Alleine die Erfassung der aktuellen Gesamtmedikation geht auf folgende Punkte ein: Interaktionen und Nebenwirkungen, Kontraindikationen für OTC-Arzneimittel in der Selbstmedikation und welche Erkrankungen überhaupt ohne einen Arzt behandelt werden können, Doppelmedikation, ungeeignetes Dosierungsintervall und Anwendungszeitpunkt, Darreichungsformen, fehlende Complianxe, Über- und Unterdosierungen sowie Lagerung. Je nachdem, wie umfangreich die bestehende Medikation und wie gut das Vorwissen des/der Patient:in ist, kann der auszufüllende Bogen schneller oder langsamer durchgearbeitet werden. Der Vergütung in Höhe von 90 Euro wurde ein zeitlicher Aufwand von 80 Minuten zugrunde gelegt. Als Richtwert gilt also eine Beratung von über einer Stunde.

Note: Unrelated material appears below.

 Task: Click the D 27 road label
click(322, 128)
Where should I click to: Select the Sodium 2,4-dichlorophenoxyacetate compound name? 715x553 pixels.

Für die speziellen Herausforderungen für Organtransplantierte wurden keine zusätzliche Zeit mit einkalkuliert. Ciclosporin, Tacrolimus & Co. müssen also ebenfalls in dieser Zeit erläutert werden. Dabei sind es eben genau diese Wirkstoffe, mit denen Apotheker:innen im Berufsalltag eher selten in Kontakt kommen. Zudem verfügen Calcineurinhemmer über zahlreiche Wechselwirkungen. Die Fortbildung zur Freigabe für die Polymedikation thematisiert Wechselwirkungen und Kontraindikationen für alle Wirkstoffgruppen.
Die vorgeschriebene Erarbeitung möglicher Lösungen für arzneimittelbezogene Probleme und dessen Umsetzung in Absprache mit dem/der Patient:in und unter Umständen auch dem behandelnden Arzt/der behandelnden Ärztin ist zeitlich dabei eher schwer abzuschätzen.